Not even to get into how detrimental the whole air is to Dirkjake as one of the canon ships in the comic, or the perception of Hussie’s handling of lgbt relationships at large.
I’m tagging every single person who’s been contributing to this particular train of discourse. Please for the love of god if you have a retort to this just reblog it or send me an ask. Don’t vague me. Don’t come back with another post out of nowhere that clearly answers sentiments I’ve been spreading but doesn’t give me an opening to respond.
@ me or something I’m right here and perfectly willing to have a conversation and even if I HAD the follower count to sic on anyone I don’t think anyone is being fundamentally cruel or Problematic here, that just plain old is not where I’m coming from. What on earth do you have to lose?

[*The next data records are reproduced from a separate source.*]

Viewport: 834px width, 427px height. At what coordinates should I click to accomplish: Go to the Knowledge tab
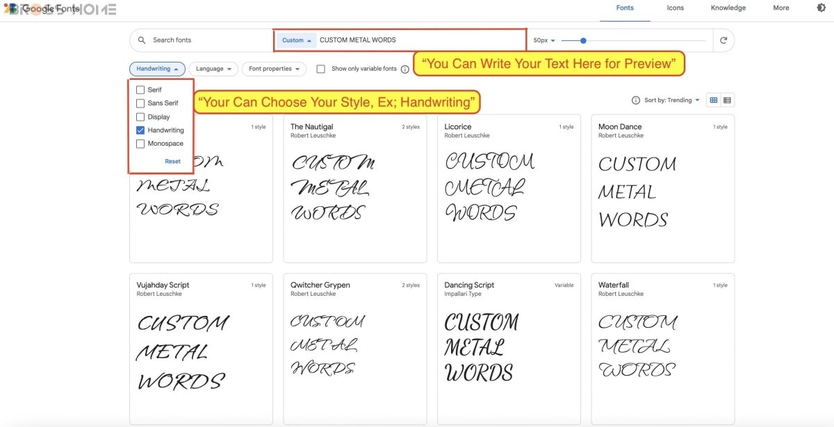tap(728, 8)
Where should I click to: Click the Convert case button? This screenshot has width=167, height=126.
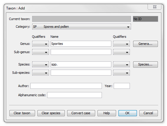[x=81, y=113]
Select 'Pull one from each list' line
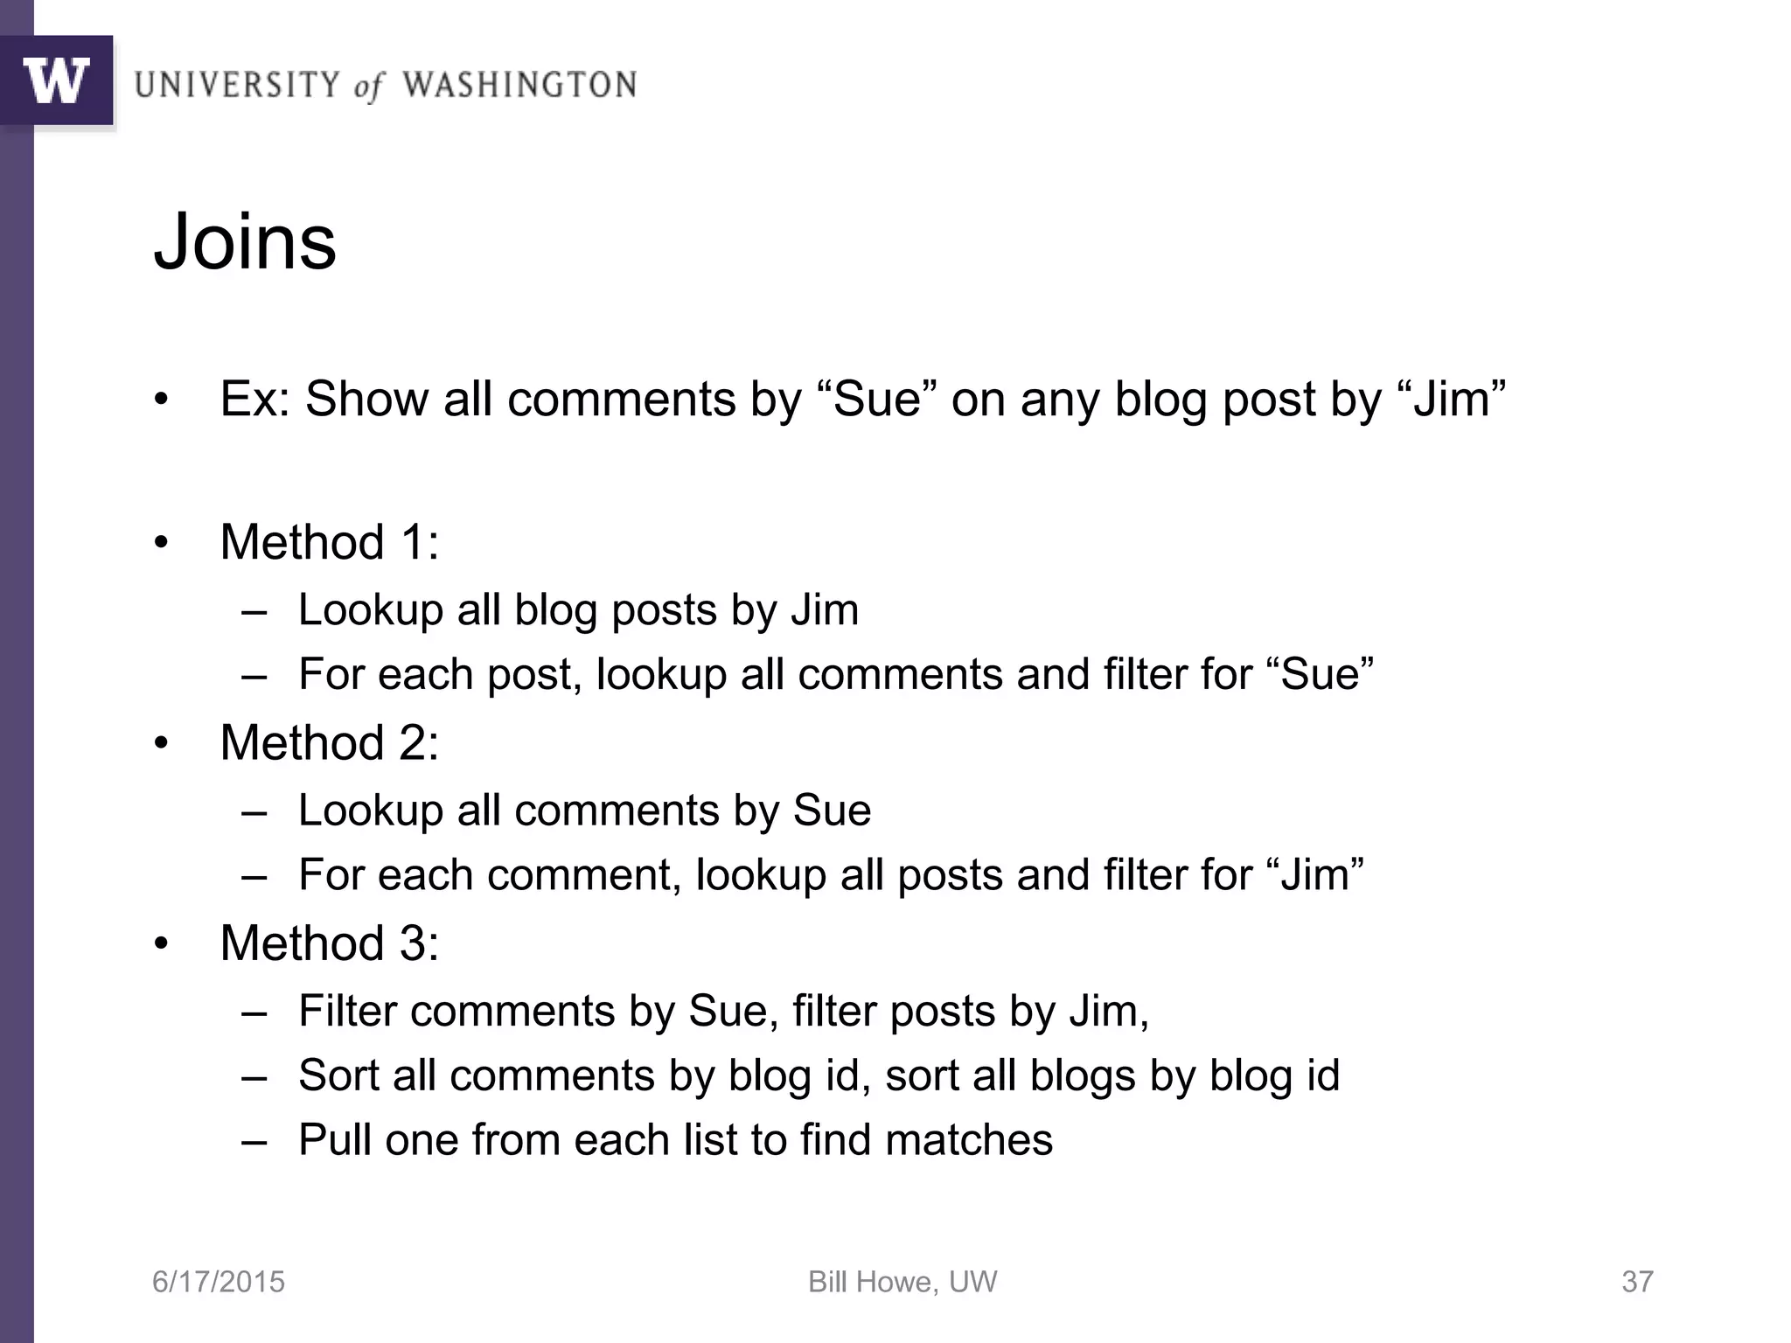The image size is (1791, 1343). (675, 1140)
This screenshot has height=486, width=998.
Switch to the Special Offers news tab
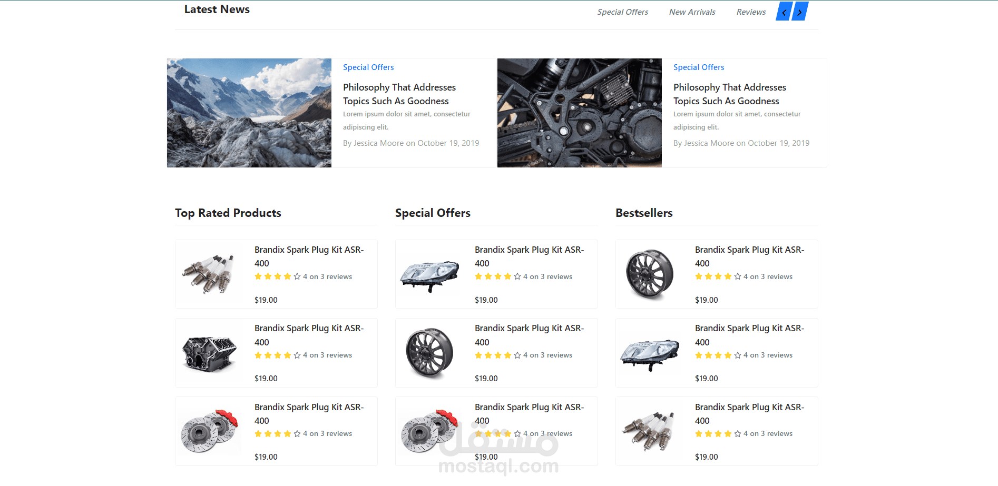coord(622,12)

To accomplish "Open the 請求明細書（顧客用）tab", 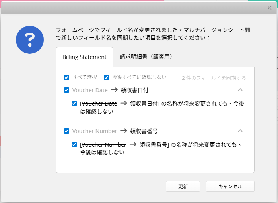I will point(146,57).
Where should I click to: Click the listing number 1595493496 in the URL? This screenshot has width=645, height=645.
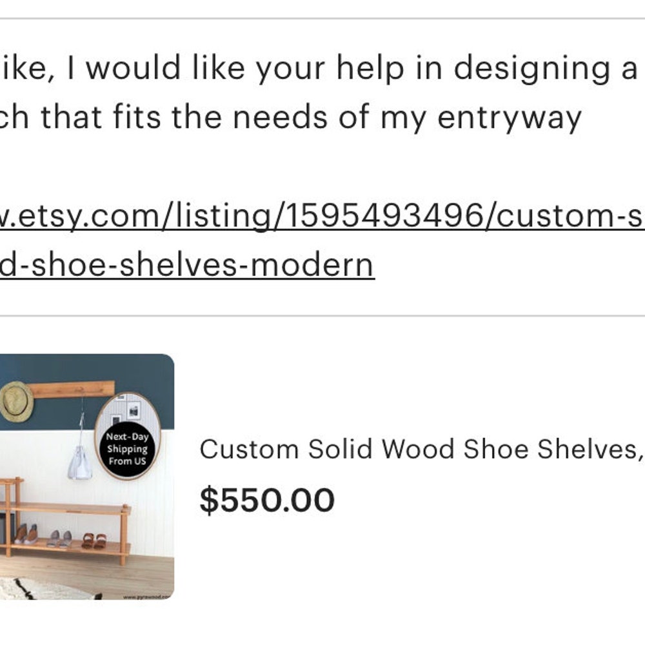coord(383,217)
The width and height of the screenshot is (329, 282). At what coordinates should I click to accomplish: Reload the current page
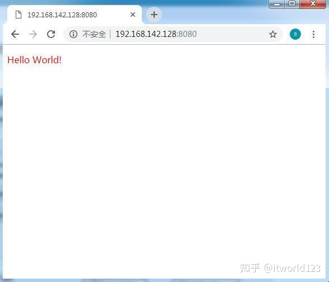click(51, 34)
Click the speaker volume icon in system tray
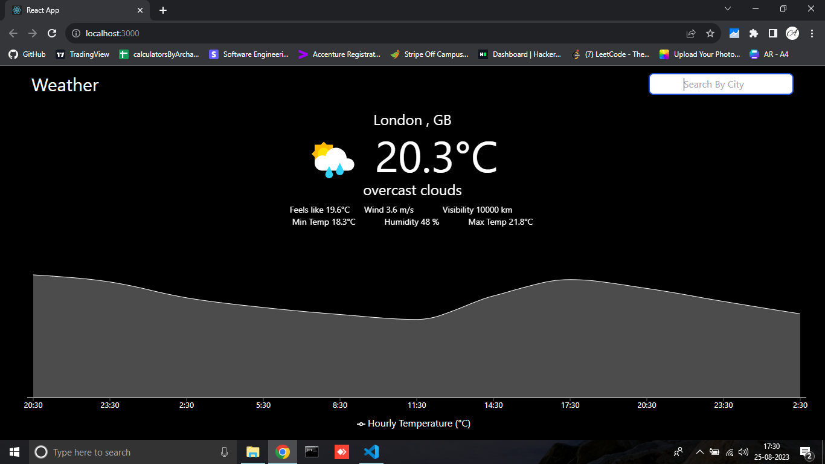The image size is (825, 464). (x=743, y=451)
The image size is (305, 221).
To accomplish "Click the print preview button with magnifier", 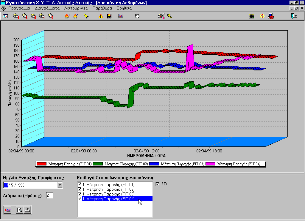I will (x=19, y=210).
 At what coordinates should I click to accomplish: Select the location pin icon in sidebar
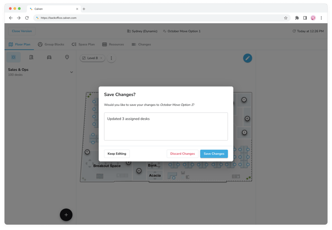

Either have a conversation with me about this like I’ve been begging for for months or do me a favor and stop talking over a queer dude about this depiction of queer dudes and mlm ships in fanon. ESPECIALLY if you’re wlw. I have a niche in this fandom too, and I don’t think it’s too much to ask that it be respected.
@swamp-wizard@kidgecko there’s a bunch of other people but I either don’t remember their names right or they have different mains or w.e cause I can’t @ them. Maybe I’m blocked by a few? Who the hell knows.
Wish I knew how to get this to the rest of the people I’ve interacted with about this. Information seems to get around in this circle of fandom so do me a favor and spread it around, I’m interested in hearing from everyone, including the people who have called me a geek. I really don’t care, I just want the conversation around Dirk in this fandom to evolve.
Hoping to hear from you. I’m going to be reblogging posts from other people in this Dirk movement that will shed additional light on where we’re coming from. Maybe you will actually read them, I hope?
dirk: Your degree is pointless; your career will be obsolete in five years tops. You will never be able to do what I do. Have fun with your easy m
dirk’s, like, introductory description includes reference to him being a pop culture enthusiast and his main interests include philosophy and history , and his interest in “Stem” pretty much never shows its face in the comic outside of being the result of a handful of projects he worked on across his teenage years
It’s to the point that even Bro–who is the worst dirk possible–engages in art and makes comics and stuff far, far more than he ever engages in robotics. You’re thinking uncharitably of Jade or maybe Jake here, not Dirk. Or, you know, Caliborn who is the exact kind of annoying mra who would value “practical” skills over art so
nah
dirk is the person who wrote that reply
I’m a psychology major and media analyst who writes primarily about the ways stories affected me as a queer youth and informed my spirituality and worldview (including Homestuck among other things), and i’m pretty sure I literally couldn’t screw two things together if asked without hurting myself.
My main project right now is trying to make Homestuck accessible to incoming Hiveswap fans through the lens of spirituality and philosophy. Suffice it to say, I am not a STEM major. I can barely do basic math.
I care about Dirk as a character and as someone who relates to him and gets a lot out of queer mlm coming of age narratives, so like, dislike my opinion if you want but you could at least try to shut me down in a way that makes any sense. Dirk’s narrative is personal for me and I wish more people saw his character for the marvel it is, that’s all.